# Öğrenci Cevapları Üzerinde Metin Ön İşleme
Bu notebook, açık uçlu öğrenci cevapları içeren veri setine çeşitli metin ön işleme teknikleri uygular.

In [1]:
import pandas as pd
import nltk
from nltk.tokenize import sent_tokenize, word_tokenize
from nltk.corpus import stopwords
from nltk.stem import WordNetLemmatizer, PorterStemmer
import string

nltk.download('punkt')
nltk.download('stopwords')
nltk.download('wordnet')


[nltk_data] Downloading package punkt to
[nltk_data]     C:\Users\melek\AppData\Roaming\nltk_data...
[nltk_data]   Package punkt is already up-to-date!
[nltk_data] Downloading package stopwords to
[nltk_data]     C:\Users\melek\AppData\Roaming\nltk_data...
[nltk_data]   Package stopwords is already up-to-date!
[nltk_data] Downloading package wordnet to
[nltk_data]     C:\Users\melek\AppData\Roaming\nltk_data...
[nltk_data]   Package wordnet is already up-to-date!


True

## 1. Veri Setini Okuma

In [2]:
df = pd.read_csv("C:/Users/melek/Downloads/large_student_answer_dataset.csv")
df.head()


Unnamed: 0,Question,Key_Answer,Student_Answer,Label
0,Explain how gravity affects objects on Earth.,Gravity pulls objects toward the center of the...,Gravity keeps us on the ground and makes thing...,correct
1,Describe the function of the heart in the huma...,"The heart pumps blood throughout the body, sup...",It moves blood around so the body gets what it...,correct
2,Why is recycling important?,"Recycling reduces waste, conserves resources, ...",It helps the Earth and stops trash from piling...,correct
3,Explain how gravity affects objects on Earth.,Gravity pulls objects toward the center of the...,Gravity keeps us on the ground and makes thing...,correct
4,Why is recycling important?,"Recycling reduces waste, conserves resources, ...",It helps the Earth and stops trash from piling...,correct


## 2. Metin Ön İşleme Fonksiyonları

In [3]:
stop_words = set(stopwords.words("english"))
lemmatizer = WordNetLemmatizer()
stemmer = PorterStemmer()

def preprocess_text(text):
    sentences = sent_tokenize(str(text))
    processed_lemma = []
    processed_stem = []
    
    for sent in sentences:
        words = word_tokenize(sent)
        words = [w.lower() for w in words if w.isalpha() and w.lower() not in stop_words]
        
        lemmatized = [lemmatizer.lemmatize(w) for w in words]
        stemmed = [stemmer.stem(w) for w in words]
        
        processed_lemma.append(lemmatized)
        processed_stem.append(stemmed)
    
    return processed_lemma, processed_stem


## 3. Örnek Cevaplara Uygulama ve Karşılaştırma

In [4]:
sample_texts = df["Student_Answer"].dropna().sample(5, random_state=42).tolist()

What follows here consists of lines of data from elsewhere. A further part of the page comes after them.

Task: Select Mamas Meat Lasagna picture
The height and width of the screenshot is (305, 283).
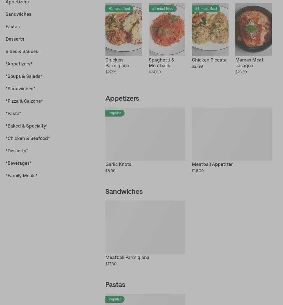Action: tap(253, 30)
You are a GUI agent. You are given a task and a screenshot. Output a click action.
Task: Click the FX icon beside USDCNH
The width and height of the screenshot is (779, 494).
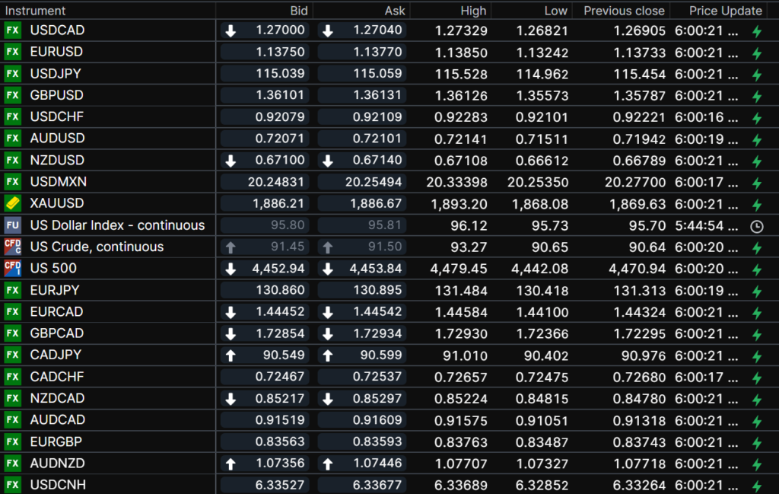12,485
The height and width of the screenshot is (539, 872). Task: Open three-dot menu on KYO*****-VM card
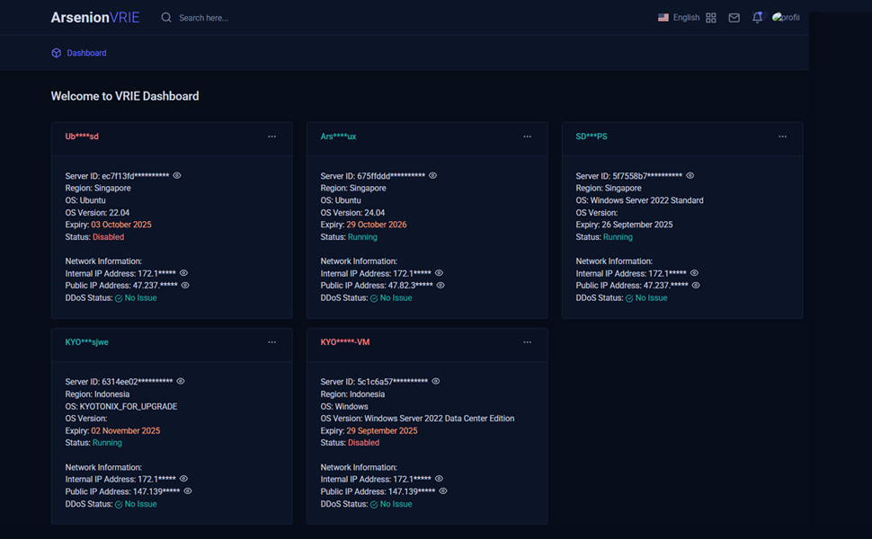(528, 342)
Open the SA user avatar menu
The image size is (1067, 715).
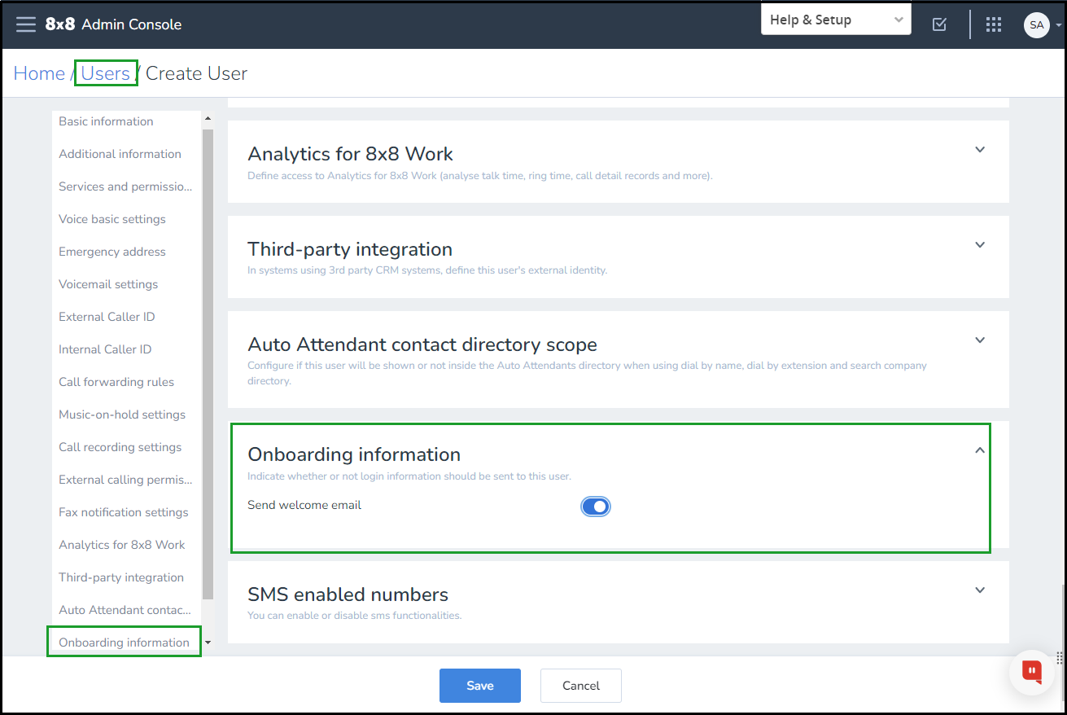pyautogui.click(x=1036, y=24)
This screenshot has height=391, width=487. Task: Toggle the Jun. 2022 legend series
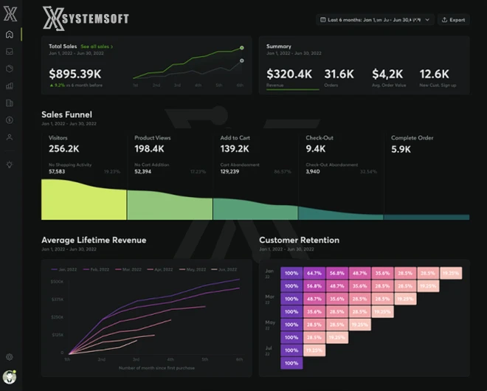[x=226, y=270]
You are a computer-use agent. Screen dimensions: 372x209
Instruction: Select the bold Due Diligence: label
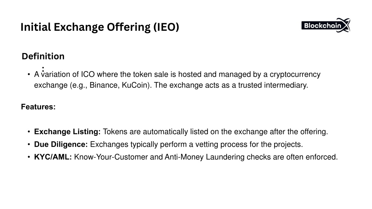[61, 144]
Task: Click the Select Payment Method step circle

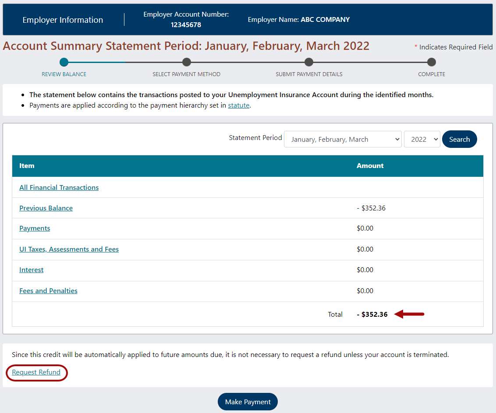Action: click(x=186, y=62)
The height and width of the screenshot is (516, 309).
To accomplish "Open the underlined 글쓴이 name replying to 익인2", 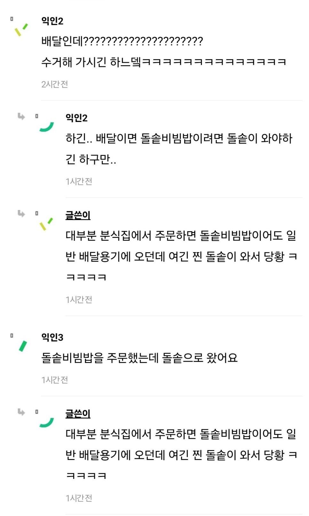I will click(78, 215).
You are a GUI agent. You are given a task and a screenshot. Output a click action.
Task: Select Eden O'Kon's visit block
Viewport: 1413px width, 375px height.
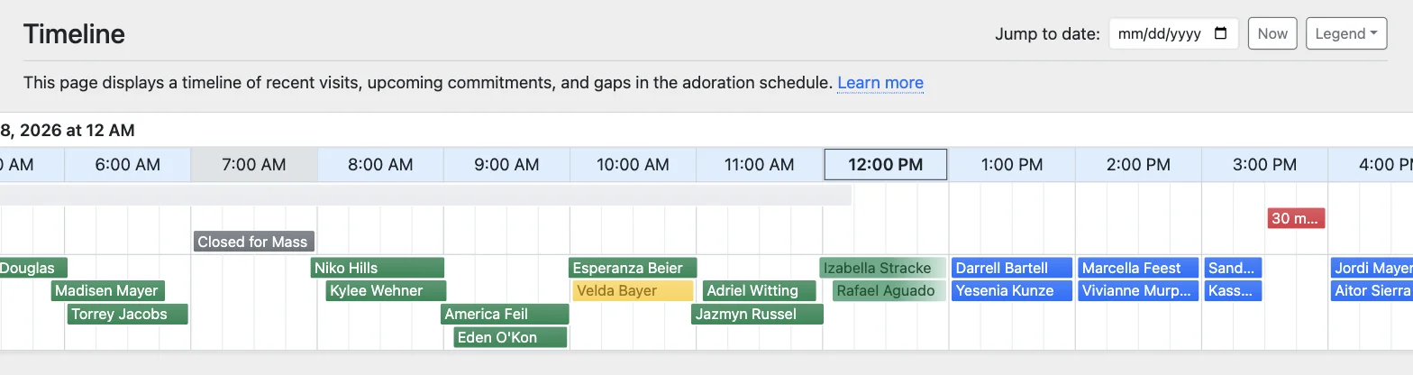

sample_texts = df["Student_Answer"].dropna().sample(5, random_state=42).tolist()

for i, text in enumerate(sample_texts):
    lemmas, stems = preprocess_text(text)  # Burada preprocess_text fonksiyonun varsa
    print(f"\nText {i+1}:\n{text}\nLemmas: {lemmas}\nStems: {stems}")




Text 1:
It moves blood around so the body gets what it needs. - elaboration 64239
Lemmas: [['move', 'blood', 'around', 'body', 'get', 'need'], ['elaboration']]
Stems: [['move', 'blood', 'around', 'bodi', 'get', 'need'], ['elabor']]

Text 2:
It moves blood around so the body gets what it needs. - elaboration 35778
Lemmas: [['move', 'blood', 'around', 'body', 'get', 'need'], ['elaboration']]
Stems: [['move', 'blood', 'around', 'bodi', 'get', 'need'], ['elabor']]

Text 3:
It helps the Earth and stops trash from piling up. - elaboration 71241
Lemmas: [['help', 'earth', 'stop', 'trash', 'piling'], ['elaboration']]
Stems: [['help', 'earth', 'stop', 'trash', 'pile'], ['elabor']]

Text 4:
Gravity keeps us on the ground and makes things fall. - elaboration 74143
Lemmas: [['gravity', 'keep', 'u', 'ground', 'make', 'thing', 'fall'], ['elaboration']]
Stems: [['graviti', 'keep', 'us', 'ground', 'make', 'thing', 'fall'], ['elabor']]

Text 5:
It helps the Earth and stops trash from piling up. - elab